What the task requires -
Transcribe the lines below, starting with the first line and going on through the line containing "pos(198,521)". Leave the pictures out.

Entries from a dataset
--------
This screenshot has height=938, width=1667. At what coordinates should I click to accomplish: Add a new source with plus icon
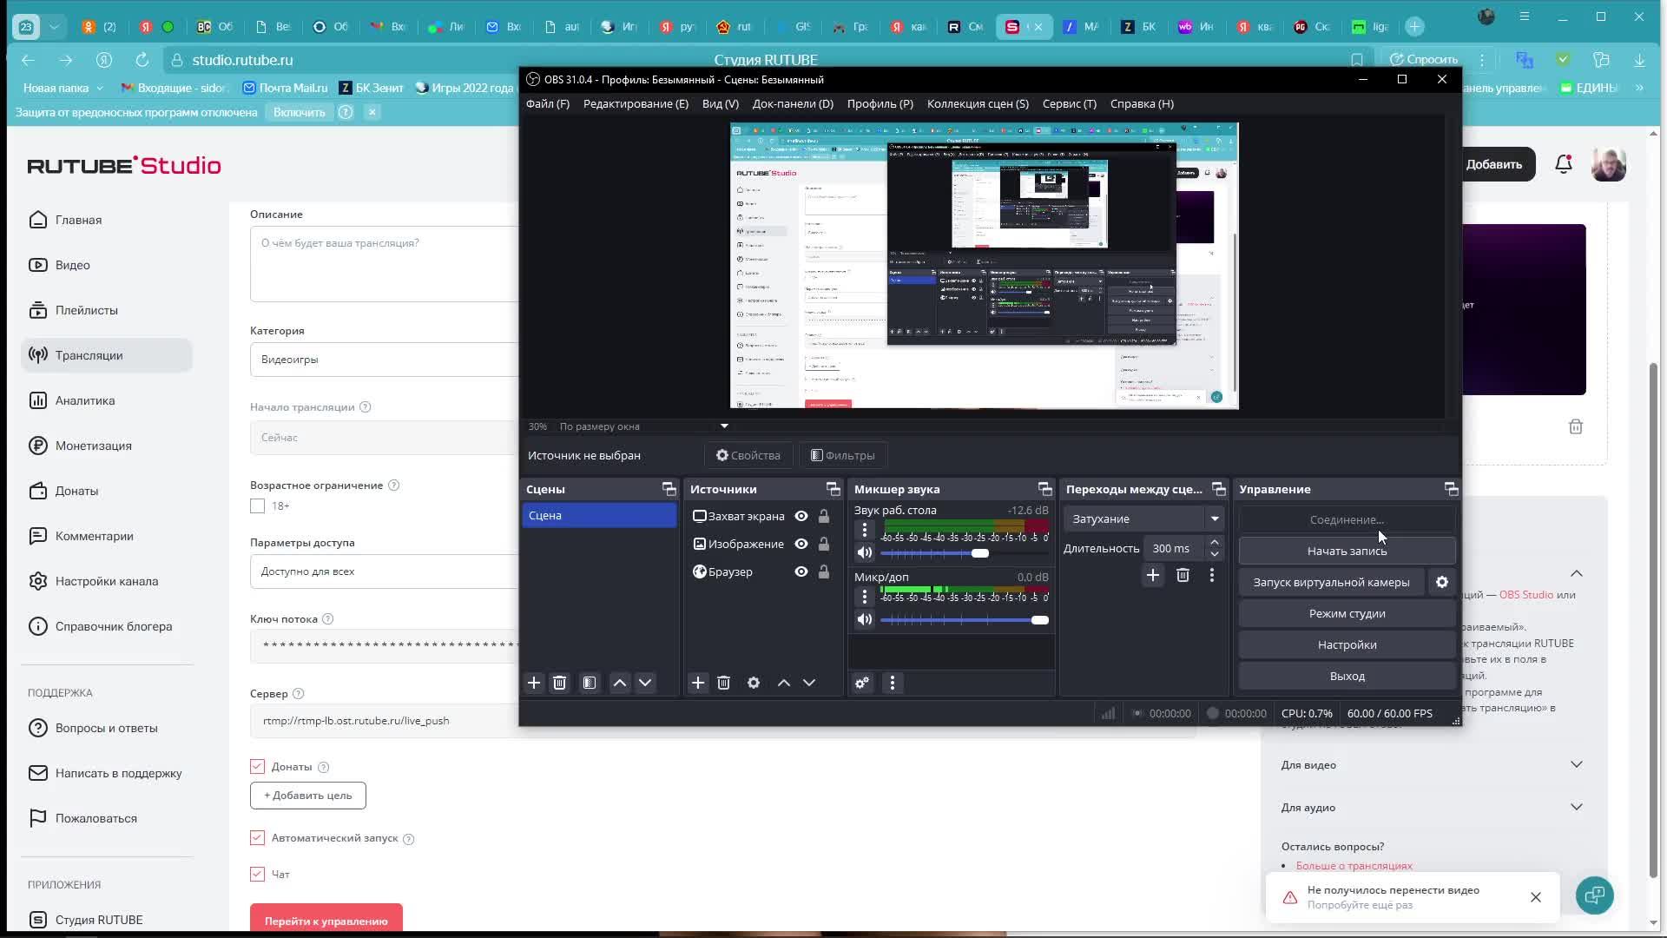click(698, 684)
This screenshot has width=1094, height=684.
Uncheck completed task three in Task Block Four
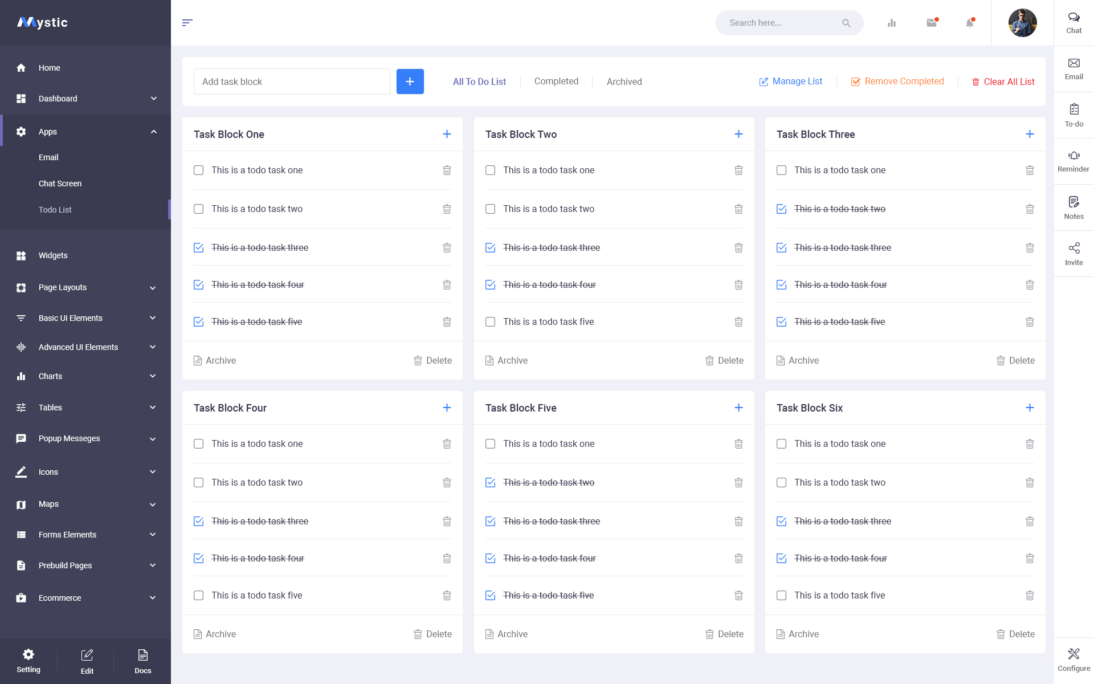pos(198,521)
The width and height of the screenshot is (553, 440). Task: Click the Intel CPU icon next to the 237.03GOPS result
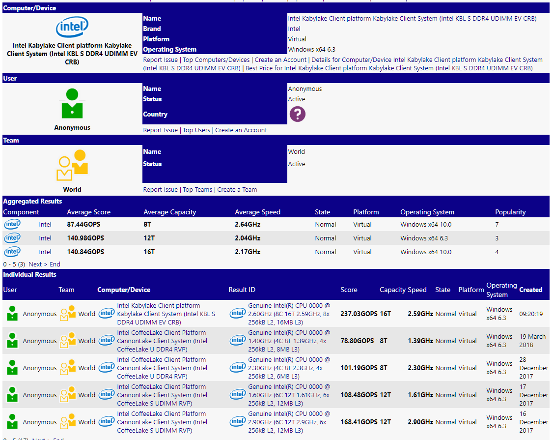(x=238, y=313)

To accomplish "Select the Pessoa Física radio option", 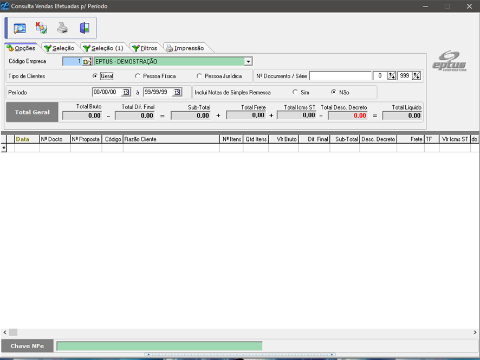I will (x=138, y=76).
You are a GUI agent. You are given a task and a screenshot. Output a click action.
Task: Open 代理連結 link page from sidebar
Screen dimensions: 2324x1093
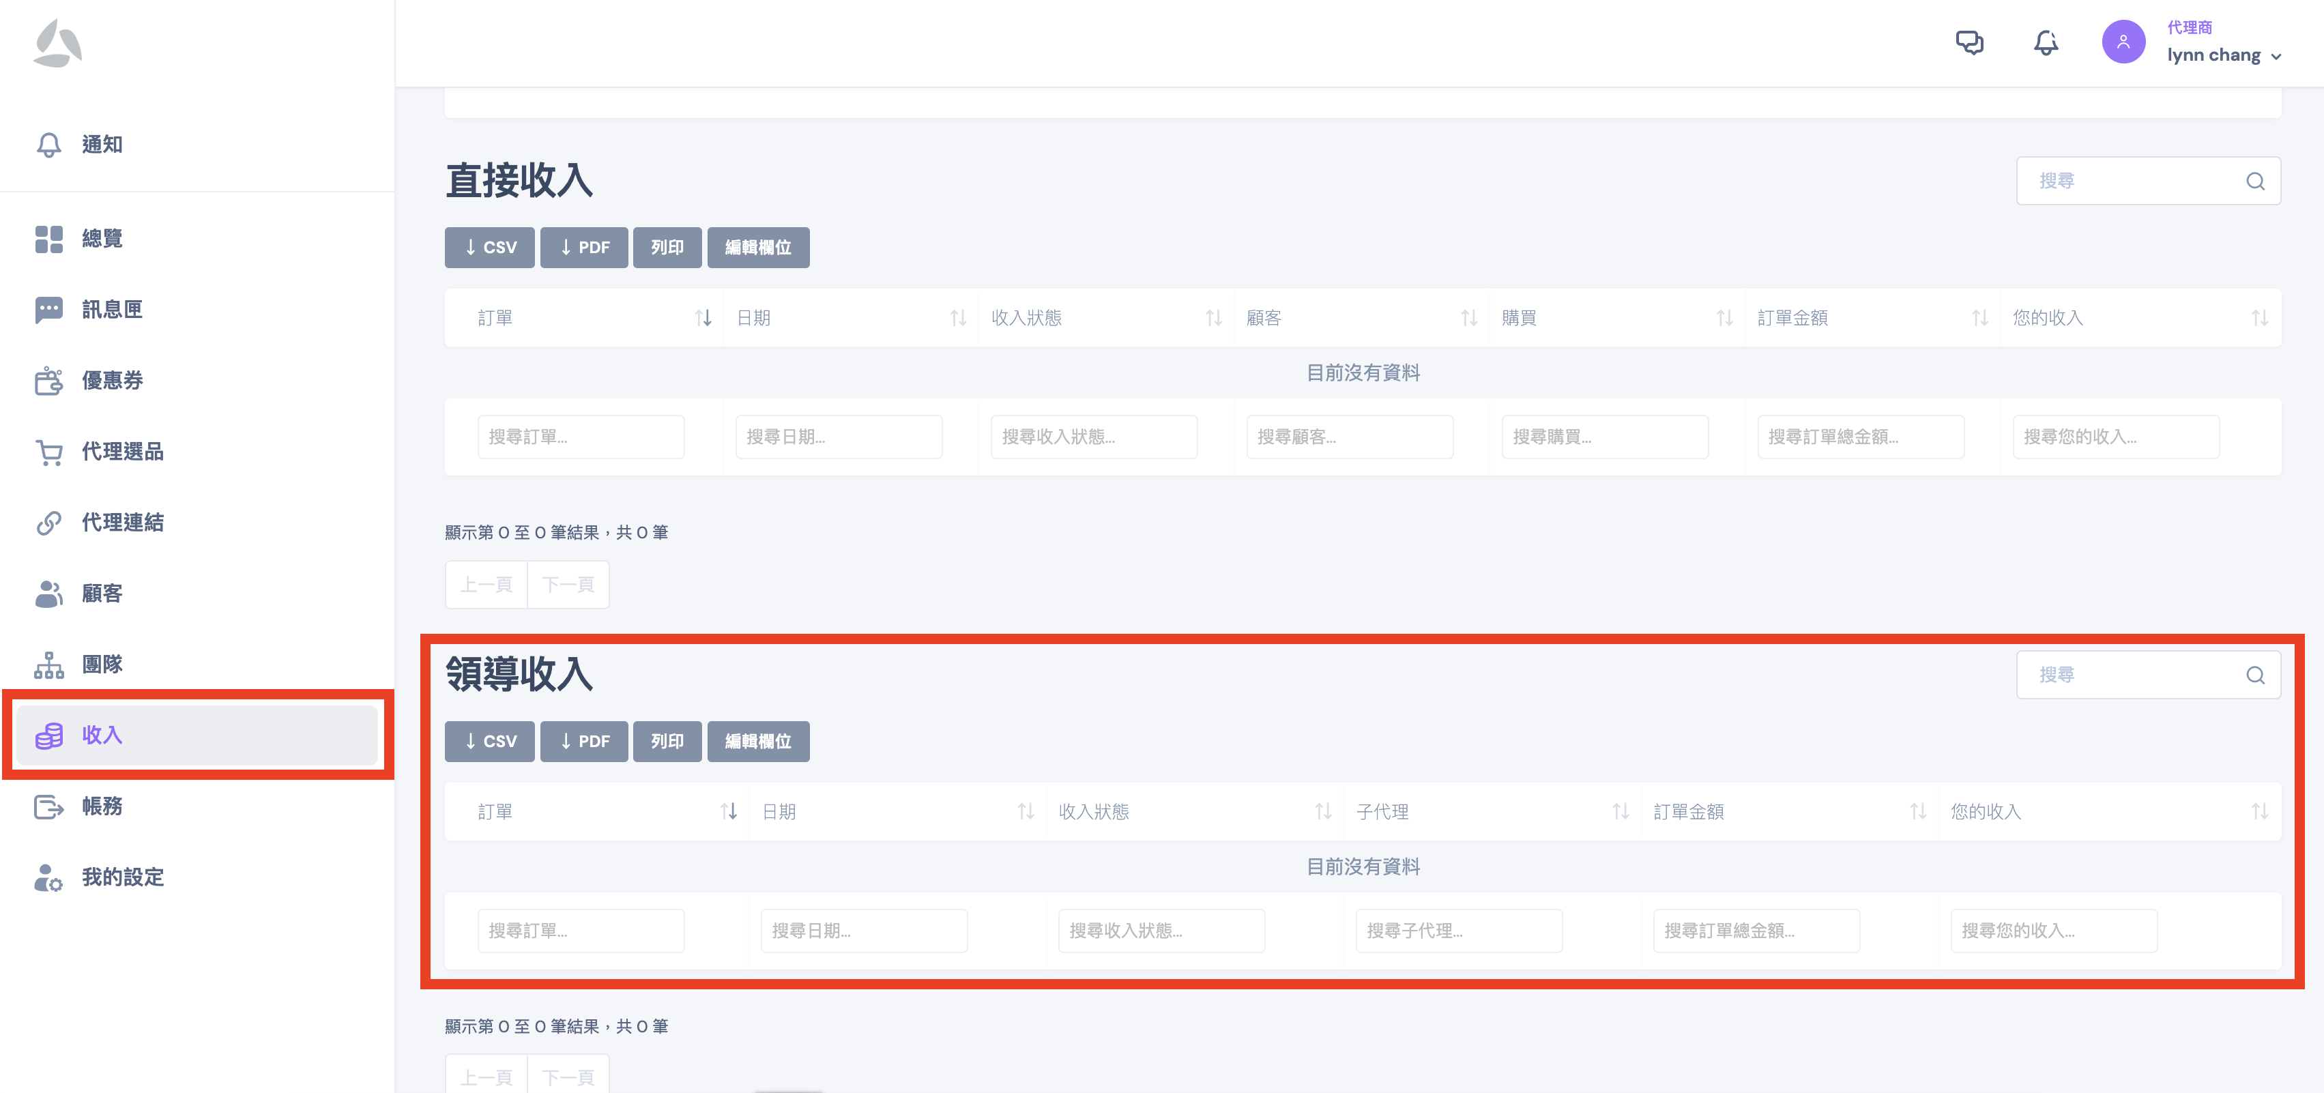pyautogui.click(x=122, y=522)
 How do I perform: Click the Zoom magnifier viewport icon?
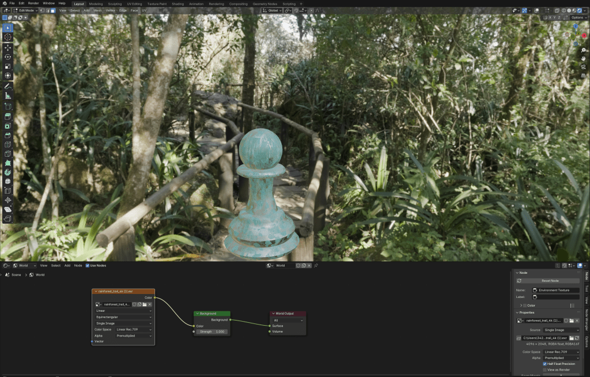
--------
The output -
This screenshot has height=938, width=1667. At what coordinates should I click to accomplish: Add a new source with plus icon
click(698, 684)
This screenshot has width=1094, height=684.
Uncheck completed task three in Task Block Four
pos(198,521)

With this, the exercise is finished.